A paperclipper which litterally has no concept of things like gravity, minds, it's own hardware and existance or living beings and has no capacity to understand them nor drive to expand might follow instructions too literally but it's about as threatening as a roomba-dust-collecting-AI which figures out it can maximise dust picked up by dumping it's bag and re-collecting it.

A general AI is only a threat because it's a potential Super-Machiavellian genius which defends the first goals you program into it to stop you changing them.

We basically already have thin AIs. Just because something can translate a thousand languages doesn't mean it will suddenly learn to build nuclear weapons in order to take over the world in order to maximise pages translated per hour.

A thin AI is like a blind, obsessive golem idiot savant with severe autism.

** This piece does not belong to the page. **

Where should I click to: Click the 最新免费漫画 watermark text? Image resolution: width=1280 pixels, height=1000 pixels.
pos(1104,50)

Some people might get hurt but in the same way that a bulldozer with a brick on the accelerator might hurt people. it's a screwup, not a species ending event.

Replies from: Stuart_Armstrong, Viliam_Bur
comment by Stuart_Armstrong · 2014-08-22T10:12:17.930Z · LW(p) · GW(p)

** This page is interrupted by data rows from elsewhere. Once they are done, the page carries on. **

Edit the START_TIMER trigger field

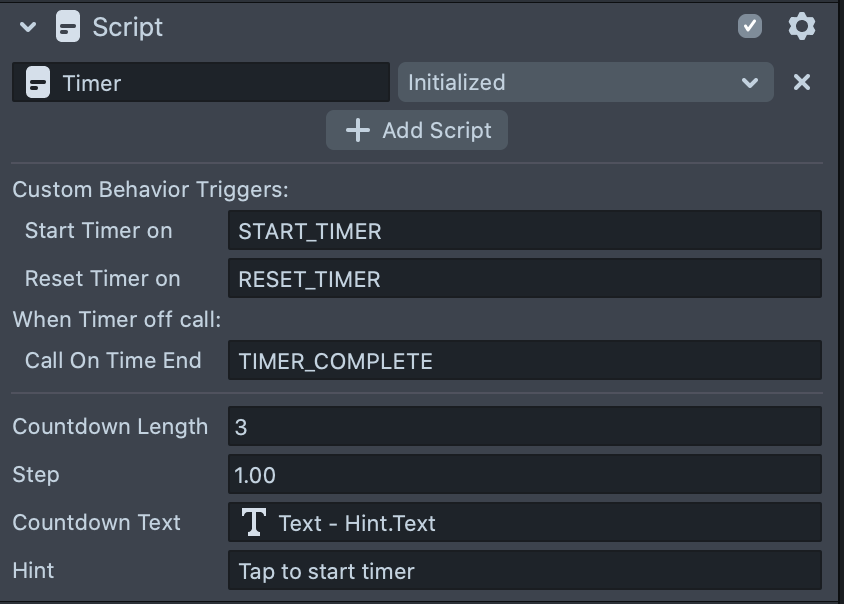(x=524, y=231)
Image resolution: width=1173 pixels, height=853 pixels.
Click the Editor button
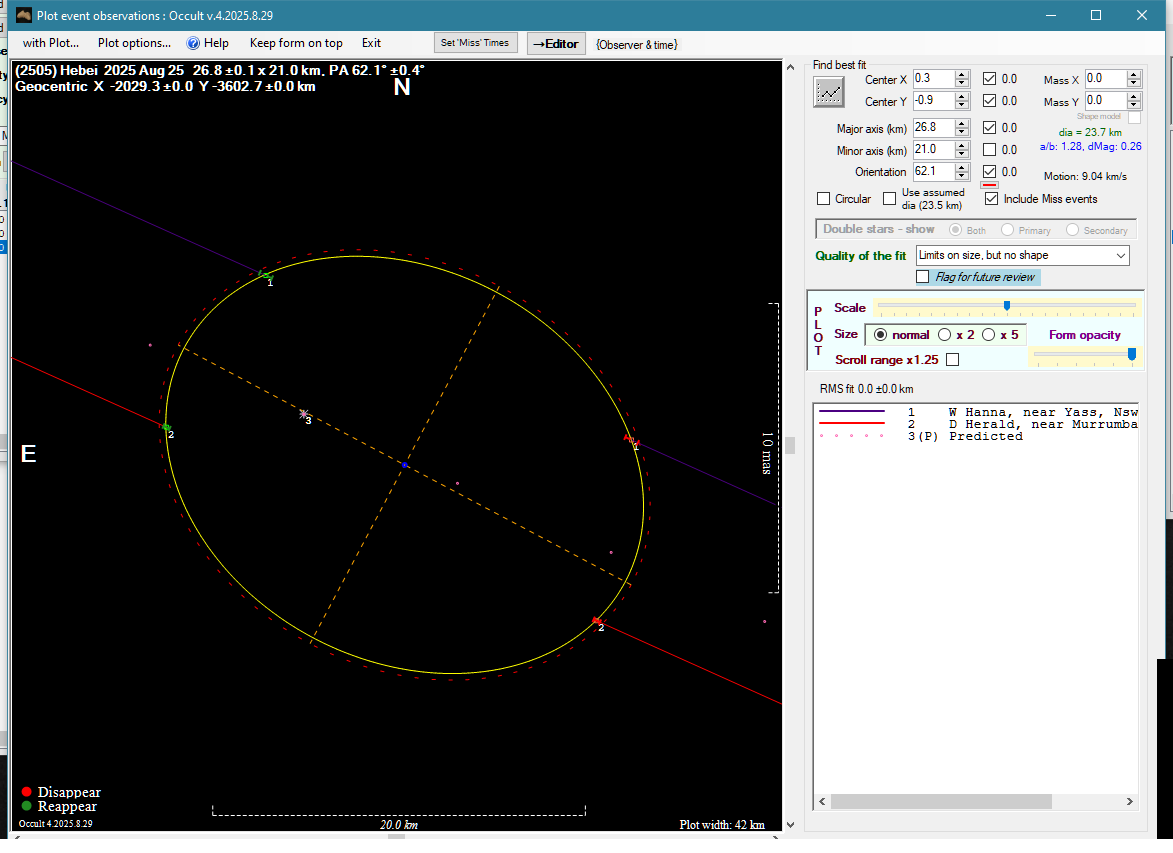pyautogui.click(x=556, y=43)
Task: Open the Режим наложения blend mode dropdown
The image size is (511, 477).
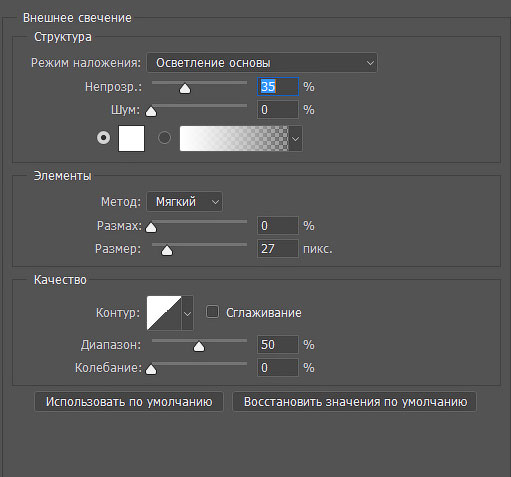Action: tap(262, 63)
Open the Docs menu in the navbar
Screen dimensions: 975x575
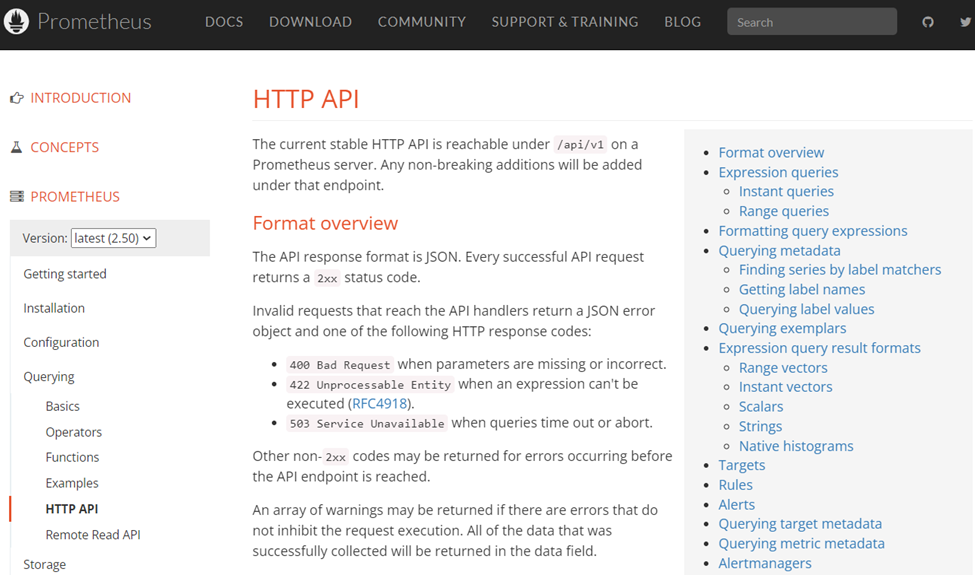point(224,22)
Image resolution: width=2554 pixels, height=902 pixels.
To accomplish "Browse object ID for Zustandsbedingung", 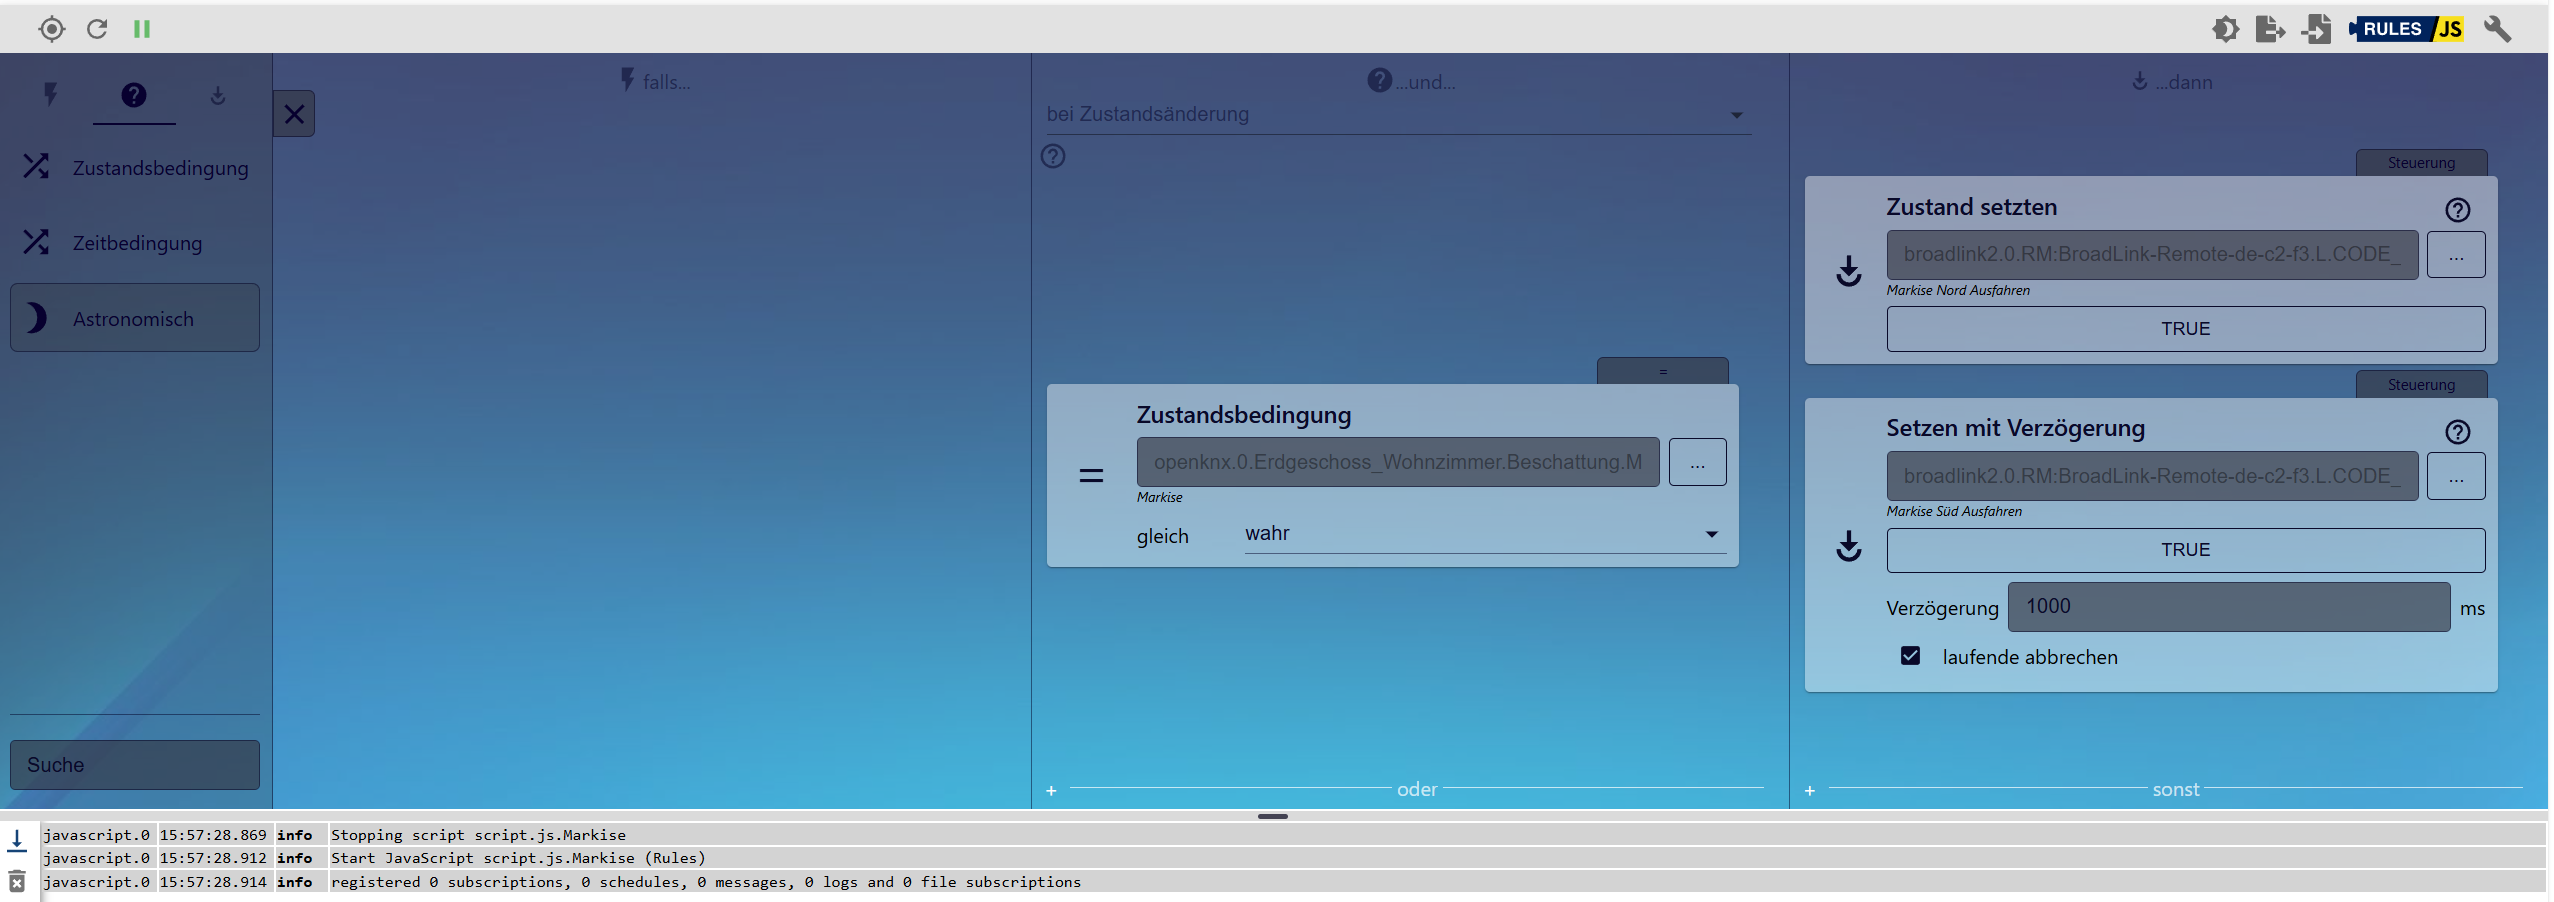I will pos(1697,463).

you seem to be saying almost the same thing as in your other post.

It's a consequence of that other post's idea, yes.

it's a screwup, not a species ending event.

General intelligences are more threatening, but I don't think we can safely dismiss narrower ones in certain positions (eg the drug designing AI in this post ).

Replies from: HungryHobo
comment by HungryHobo · 2014-08-22T10:41:01.827Z · LW(p) · GW(p)

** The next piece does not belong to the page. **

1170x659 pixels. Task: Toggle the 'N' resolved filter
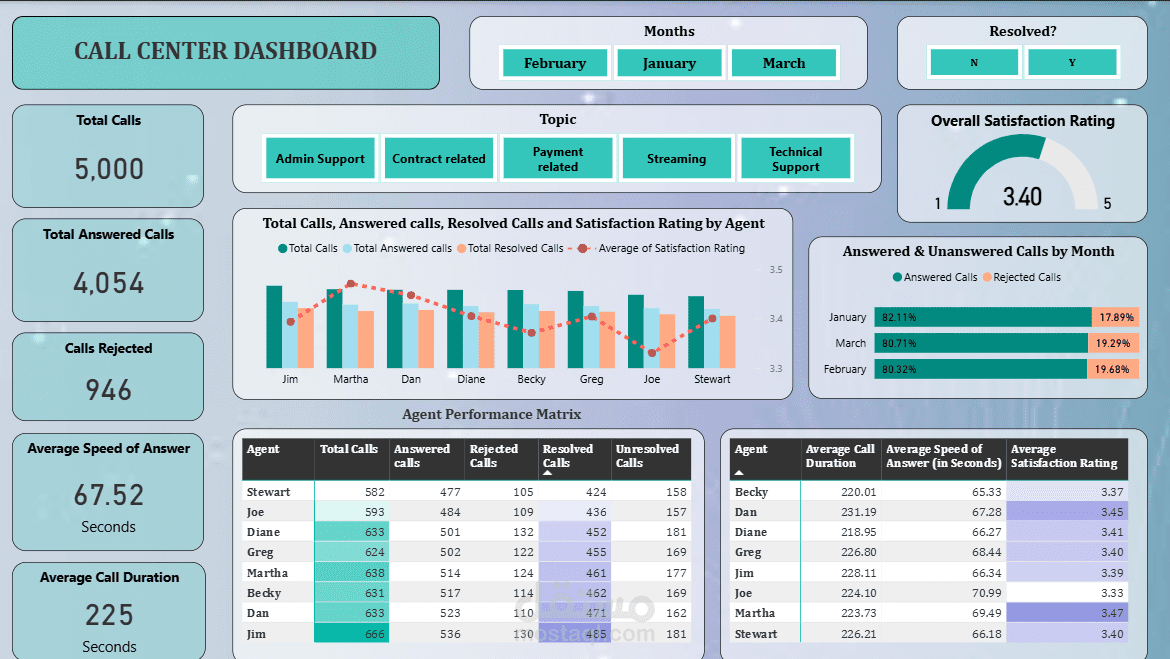tap(974, 61)
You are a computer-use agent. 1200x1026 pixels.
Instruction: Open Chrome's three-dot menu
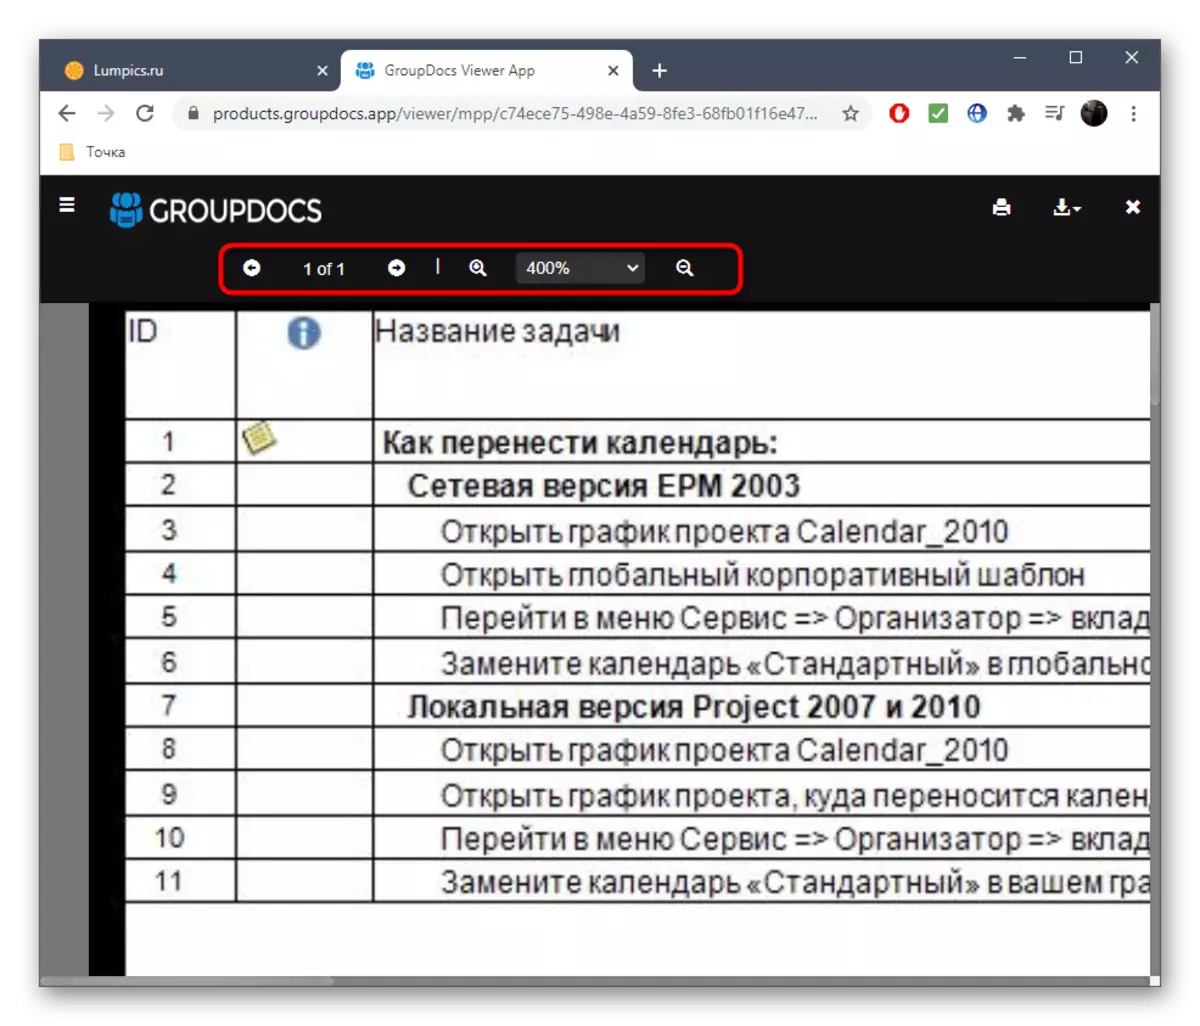1133,113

In that example you propose someone giving a thin AI with a very general goal which would require a lot of general intelligence to even understand.

If you have an AI which understands biochemistry you'd give it a goal like "design me a protein which binds to this molecule" not "maximize goodness and minimize badness"

The only way what you're proposing would work would be for it to be a general AI with merely human level abilities in most areas combined with a small number of areas of extreme expertise. that is not a thin AI or a non-general AI.

Replies from: Stuart_Armstrong
comment by Stuart_Armstrong · 2014-08-22T10:52:06.492Z · LW(p) · GW(p)

It seems the general goal could be cashed out in simple ways, with biochemistry, epidemeology, and a (potentially flawed) measure of "health".

Replies from: jsalvatier
comment by jsalvatier · 2014-08-28T18:57:08.470Z · LW(p) · GW(p)

I think you're sneaking in a lot with the measure of health. As far as I can see, the only reason its dangerous is because it caches out in the real world, on the real broad population rather than a simulation. Having the AI reason about a drugs effects on a real world population definitely seems like a general skill, not a narrow skill.

comment by Viliam_Bur · 2014-08-25T17:41:36.425Z · LW(p) · GW(p)

The question is how difficult it is to jump from the stupid AI to the general AI. Does it require hundred gradual improvements? Or could just one right improvement in the right situation jump across the whole abyss? Something like taking the "idiot savant golem with severe autism" who cares only about one specific goal, and replacing the goal with "understand everything, and apply this understanding to improving your own functionality"... and suddenly we have the fully general AI.

Remember that compartmentalization exists in human minds, but the world is governed by universal laws. In some sense, "understanding particles" is all you need. And of course some techniques to overcome computational costs, such as creating and using higher-level models. -- With the higher-level models, compartmentalization can return, but maybe it would be different for a mind that could work not just within these models, but also to create and modify them as necessary, as opposed to the human mind, which has some of those levels hardwired and the other ones always feel a bit "strange".

Being good at translating thousand languages is not scary. Being good at modelling thousand situations, probably yes.

comment by Agathodaimon · 2014-08-29T05:08:41.869Z · LW(p) · GW(p)

How would you measure aptitude gain?

Replies from: Stuart_Armstrong
comment by Stuart_Armstrong · 2014-08-29T13:02:08.505Z · LW(p) · GW(p)

There are suggestions, such as using some computable version of the measure AIXI is maximising. Kaj Sotala has a review of methods, unpublished currently I believe.